But there are no fractions, the world is an integer
Like us, and like us it can neither stand wholly apart nor disappear.
When one is young it seems like a very strange and safe place,
But now that I have changed it feels merely odd, cold
And full of interest.
          --John Ashbery, "A Wave"

Sometimes I sense that to put real confidence in my memory I have to get to the end of all rememberings. That seems to say that I forego remembering. And now that strikes me as an accurate description of what it is to have confidence in one's memory.
          --Stanley Cavell, The Claim of Reason


Friday, September 24, 2004
I remember the little silver-handed, pointing-finger pointer always up on the podium for reading the Torah, although I don't recall anyone actually ever using it.

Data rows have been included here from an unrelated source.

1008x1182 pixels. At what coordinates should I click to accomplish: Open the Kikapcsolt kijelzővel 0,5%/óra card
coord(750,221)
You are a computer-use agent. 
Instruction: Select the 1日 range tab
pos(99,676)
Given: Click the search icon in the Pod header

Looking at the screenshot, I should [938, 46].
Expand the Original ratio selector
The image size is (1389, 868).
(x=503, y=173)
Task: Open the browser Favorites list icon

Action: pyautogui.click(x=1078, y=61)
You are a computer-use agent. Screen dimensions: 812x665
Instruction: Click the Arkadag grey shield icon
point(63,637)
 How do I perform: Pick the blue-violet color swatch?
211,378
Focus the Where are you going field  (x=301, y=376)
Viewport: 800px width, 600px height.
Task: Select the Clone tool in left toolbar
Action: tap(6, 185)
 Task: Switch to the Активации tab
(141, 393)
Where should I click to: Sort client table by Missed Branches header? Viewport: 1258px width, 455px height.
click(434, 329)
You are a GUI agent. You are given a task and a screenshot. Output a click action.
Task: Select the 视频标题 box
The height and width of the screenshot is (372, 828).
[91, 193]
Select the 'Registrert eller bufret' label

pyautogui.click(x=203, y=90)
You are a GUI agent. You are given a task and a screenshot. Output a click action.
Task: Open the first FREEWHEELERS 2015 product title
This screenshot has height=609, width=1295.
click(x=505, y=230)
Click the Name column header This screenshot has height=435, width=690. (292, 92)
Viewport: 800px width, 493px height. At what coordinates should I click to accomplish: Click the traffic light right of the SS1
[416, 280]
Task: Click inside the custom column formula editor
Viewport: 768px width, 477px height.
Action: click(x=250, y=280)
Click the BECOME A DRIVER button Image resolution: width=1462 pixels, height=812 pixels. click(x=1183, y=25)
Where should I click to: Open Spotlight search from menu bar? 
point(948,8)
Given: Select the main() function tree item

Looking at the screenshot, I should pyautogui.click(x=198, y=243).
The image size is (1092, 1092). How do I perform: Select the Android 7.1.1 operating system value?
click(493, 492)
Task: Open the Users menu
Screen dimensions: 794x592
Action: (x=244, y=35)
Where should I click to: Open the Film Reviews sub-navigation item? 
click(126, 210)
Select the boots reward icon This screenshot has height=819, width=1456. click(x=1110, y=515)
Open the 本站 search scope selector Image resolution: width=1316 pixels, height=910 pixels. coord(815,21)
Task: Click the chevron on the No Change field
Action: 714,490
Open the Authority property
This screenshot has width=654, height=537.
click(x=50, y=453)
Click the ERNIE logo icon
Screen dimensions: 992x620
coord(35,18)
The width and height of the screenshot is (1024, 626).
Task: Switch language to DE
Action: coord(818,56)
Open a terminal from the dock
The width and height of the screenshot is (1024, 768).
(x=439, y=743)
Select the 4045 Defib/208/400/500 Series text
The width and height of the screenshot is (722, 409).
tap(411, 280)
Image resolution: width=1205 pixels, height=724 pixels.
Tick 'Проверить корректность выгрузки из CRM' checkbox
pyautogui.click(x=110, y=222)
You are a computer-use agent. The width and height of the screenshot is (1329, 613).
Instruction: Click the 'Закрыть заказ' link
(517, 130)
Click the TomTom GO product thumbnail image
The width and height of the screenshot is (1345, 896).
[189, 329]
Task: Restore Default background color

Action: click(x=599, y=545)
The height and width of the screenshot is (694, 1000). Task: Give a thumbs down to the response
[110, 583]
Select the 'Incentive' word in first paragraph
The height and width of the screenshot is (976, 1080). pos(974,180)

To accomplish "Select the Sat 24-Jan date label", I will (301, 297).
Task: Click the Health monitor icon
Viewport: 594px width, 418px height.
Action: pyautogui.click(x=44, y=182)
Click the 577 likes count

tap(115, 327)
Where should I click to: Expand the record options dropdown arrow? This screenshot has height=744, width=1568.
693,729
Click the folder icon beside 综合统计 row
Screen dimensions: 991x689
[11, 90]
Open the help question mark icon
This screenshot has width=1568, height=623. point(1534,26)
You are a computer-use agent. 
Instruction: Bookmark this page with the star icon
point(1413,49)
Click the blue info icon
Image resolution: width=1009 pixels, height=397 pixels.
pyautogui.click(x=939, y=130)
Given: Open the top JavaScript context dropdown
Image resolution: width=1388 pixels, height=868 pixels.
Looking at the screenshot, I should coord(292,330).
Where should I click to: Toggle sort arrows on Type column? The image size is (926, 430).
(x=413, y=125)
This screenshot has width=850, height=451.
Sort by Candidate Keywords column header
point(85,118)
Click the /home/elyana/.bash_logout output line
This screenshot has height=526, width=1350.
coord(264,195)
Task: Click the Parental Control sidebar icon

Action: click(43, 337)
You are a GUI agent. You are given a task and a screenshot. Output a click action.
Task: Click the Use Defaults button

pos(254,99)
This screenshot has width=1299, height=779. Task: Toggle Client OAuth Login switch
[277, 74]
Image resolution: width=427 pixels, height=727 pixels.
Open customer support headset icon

I got to hold the Torah open from time to time (there are I know names for these implements and offices but I never knew what they were), to be one of the kids gravely head-bent around the podium as the older, more knowledgeable kids or young adults did the reading. And I loved that pointer and wanted to use it or at least see it used. But I never did. I remember the velvet case for the Torah. I remember that if you made a mistake in transcribing it (I remember all Torahs were hand-transcribed) you had to start again at the beginning. I remember the ark and the ritual of taking the Torah out and putting it back. But I loved that little silver hand most.